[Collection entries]
++++++++++
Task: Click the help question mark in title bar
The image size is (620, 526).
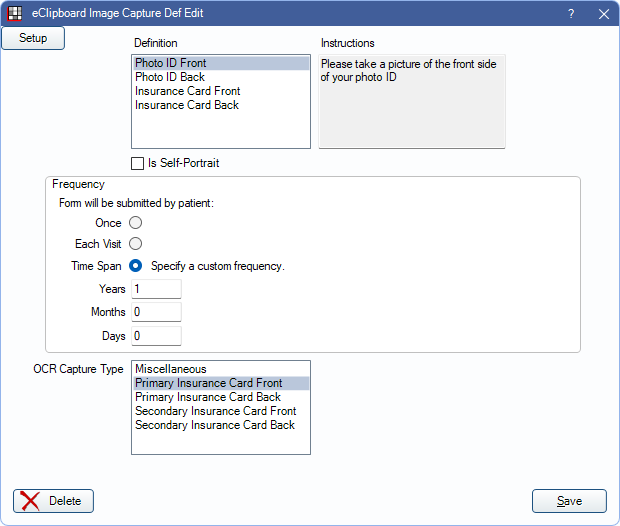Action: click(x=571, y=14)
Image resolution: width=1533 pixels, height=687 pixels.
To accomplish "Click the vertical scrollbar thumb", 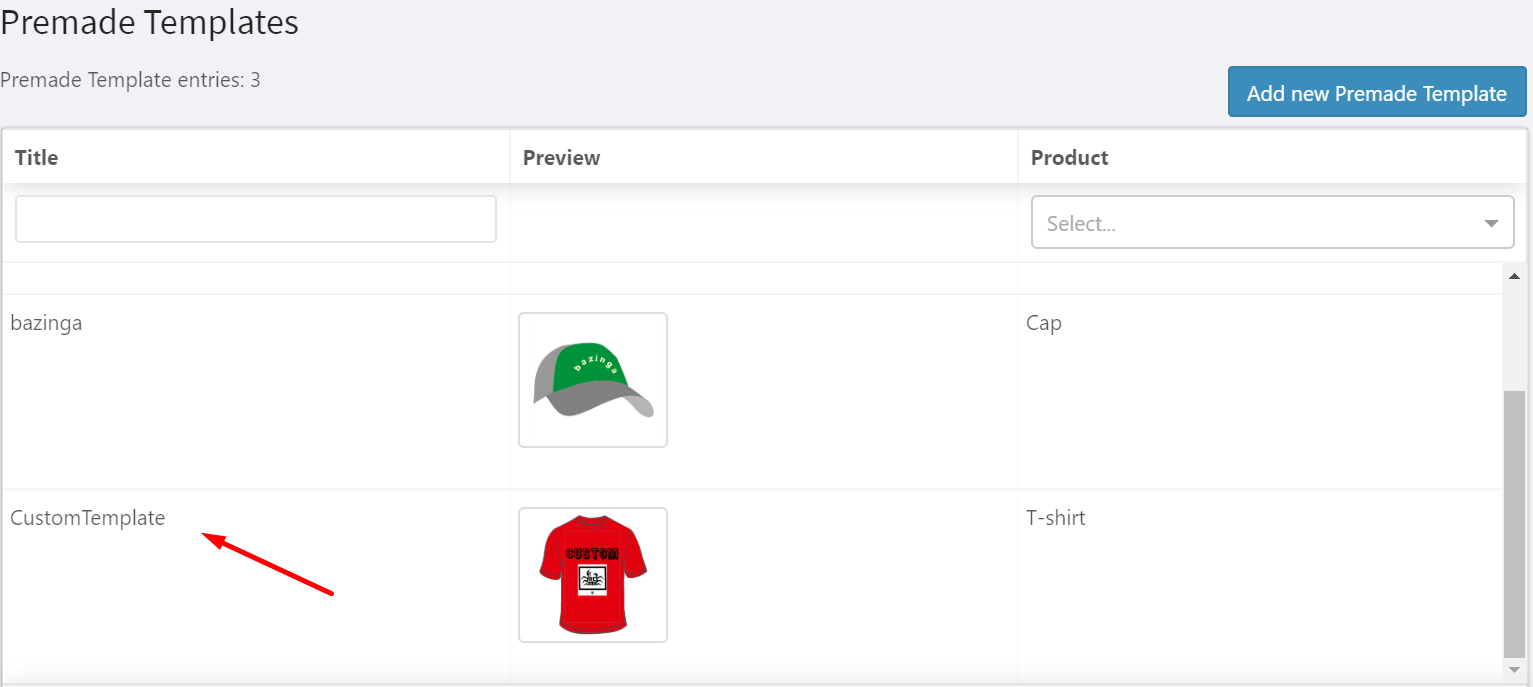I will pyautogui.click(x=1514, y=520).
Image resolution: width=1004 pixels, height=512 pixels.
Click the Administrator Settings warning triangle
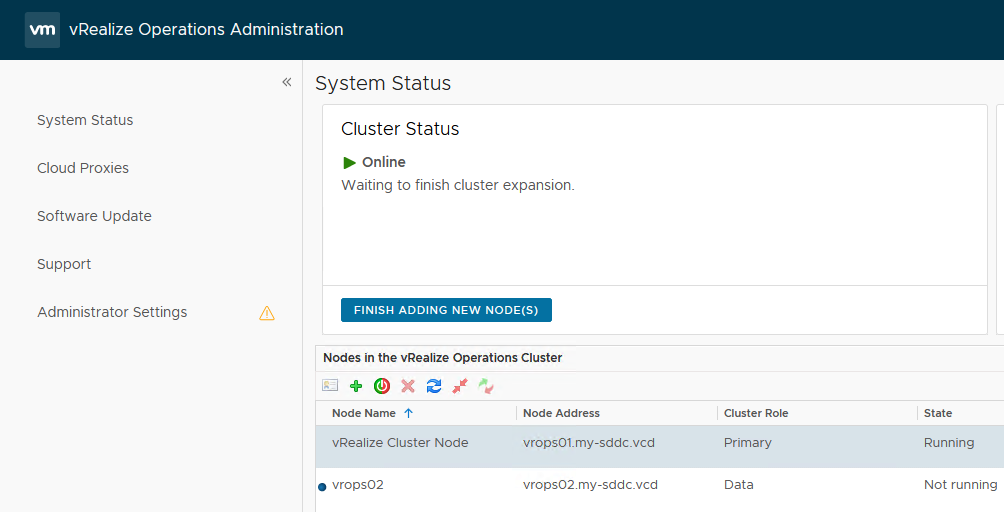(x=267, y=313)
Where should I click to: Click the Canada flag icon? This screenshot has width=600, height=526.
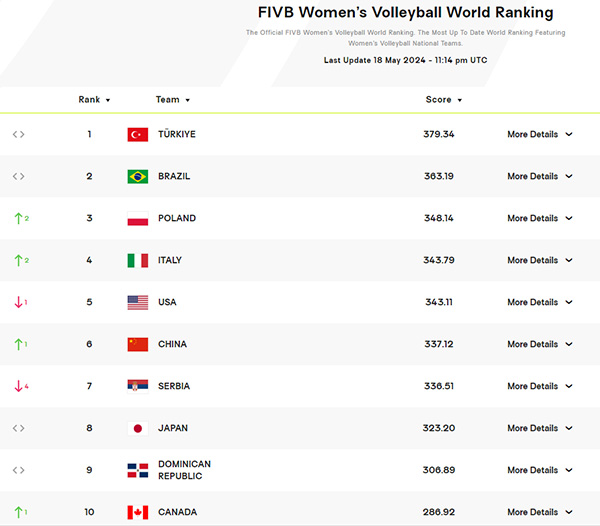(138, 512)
++++++++++
_Task objective_.
Exact copy required, pictures excluded: the lines from the one holding "Click the Administrator" through the last line of the data, both ends included.

_Response below_.
Click the Administrator Settings warning triangle
(x=267, y=313)
Where should I click to: Click the Canada flag icon? This screenshot has width=600, height=526.
(138, 512)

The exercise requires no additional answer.